### What you have to do:
All entries below are to be duplicated verbatim.

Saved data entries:
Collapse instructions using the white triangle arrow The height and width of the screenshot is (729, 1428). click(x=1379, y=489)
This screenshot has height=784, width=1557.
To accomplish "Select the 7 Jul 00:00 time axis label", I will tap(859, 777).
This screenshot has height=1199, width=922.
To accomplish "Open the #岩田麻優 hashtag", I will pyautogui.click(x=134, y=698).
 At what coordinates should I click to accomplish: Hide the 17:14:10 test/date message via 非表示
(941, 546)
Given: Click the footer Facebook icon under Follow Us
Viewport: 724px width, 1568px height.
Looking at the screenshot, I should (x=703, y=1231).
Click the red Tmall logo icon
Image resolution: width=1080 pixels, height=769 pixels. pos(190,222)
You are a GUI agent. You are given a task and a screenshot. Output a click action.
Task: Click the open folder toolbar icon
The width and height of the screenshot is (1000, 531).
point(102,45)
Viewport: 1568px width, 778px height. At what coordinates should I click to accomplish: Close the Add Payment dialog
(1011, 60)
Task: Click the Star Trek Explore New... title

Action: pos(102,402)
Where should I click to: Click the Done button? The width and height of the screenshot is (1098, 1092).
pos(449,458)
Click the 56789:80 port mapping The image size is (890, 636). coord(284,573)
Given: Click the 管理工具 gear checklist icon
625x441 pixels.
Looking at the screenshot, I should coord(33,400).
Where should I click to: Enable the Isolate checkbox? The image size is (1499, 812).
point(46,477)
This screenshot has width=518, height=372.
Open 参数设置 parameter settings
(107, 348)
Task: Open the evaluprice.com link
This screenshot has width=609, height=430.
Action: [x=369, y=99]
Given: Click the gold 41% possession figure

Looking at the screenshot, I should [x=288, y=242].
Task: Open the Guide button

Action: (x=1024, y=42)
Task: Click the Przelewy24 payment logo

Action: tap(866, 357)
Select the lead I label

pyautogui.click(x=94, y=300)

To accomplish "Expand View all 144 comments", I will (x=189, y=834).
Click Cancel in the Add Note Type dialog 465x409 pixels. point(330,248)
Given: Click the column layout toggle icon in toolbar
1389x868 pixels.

### Solution:
Collapse instructions using the white triangle arrow The height and width of the screenshot is (729, 1428). click(x=1379, y=489)
This screenshot has height=784, width=1557.
To accomplish "Select the 7 Jul 00:00 time axis label", I will tap(859, 777).
This screenshot has height=1199, width=922.
To accomplish "Open the #岩田麻優 hashtag", I will pyautogui.click(x=134, y=698).
 At what coordinates should I click to accomplish: Hide the 17:14:10 test/date message via 非表示
(941, 546)
Given: Click the footer Facebook icon under Follow Us
Viewport: 724px width, 1568px height.
Looking at the screenshot, I should (x=703, y=1231).
Click the red Tmall logo icon
Image resolution: width=1080 pixels, height=769 pixels. pos(190,222)
You are a GUI agent. You are given a task and a screenshot. Output a click action.
Task: Click the open folder toolbar icon
The width and height of the screenshot is (1000, 531).
point(102,45)
Viewport: 1568px width, 778px height. At what coordinates should I click to accomplish: Close the Add Payment dialog
(1011, 60)
Task: Click the Star Trek Explore New... title

Action: pos(102,402)
Where should I click to: Click the Done button? The width and height of the screenshot is (1098, 1092).
pos(449,458)
Click the 56789:80 port mapping The image size is (890, 636). coord(284,573)
Given: Click the 管理工具 gear checklist icon
625x441 pixels.
Looking at the screenshot, I should coord(33,400).
Where should I click to: Enable the Isolate checkbox? The image size is (1499, 812).
point(46,477)
This screenshot has width=518, height=372.
Open 参数设置 parameter settings
(107, 348)
Task: Open the evaluprice.com link
This screenshot has width=609, height=430.
Action: [x=369, y=99]
Given: Click the gold 41% possession figure

Looking at the screenshot, I should [x=288, y=242].
Task: Open the Guide button

Action: (x=1024, y=42)
Task: Click the Przelewy24 payment logo

Action: tap(866, 357)
Select the lead I label

pyautogui.click(x=94, y=300)

To accomplish "Expand View all 144 comments", I will (x=189, y=834).
Click Cancel in the Add Note Type dialog 465x409 pixels. point(330,248)
Given: Click the column layout toggle icon in toolbar
1389x868 pixels.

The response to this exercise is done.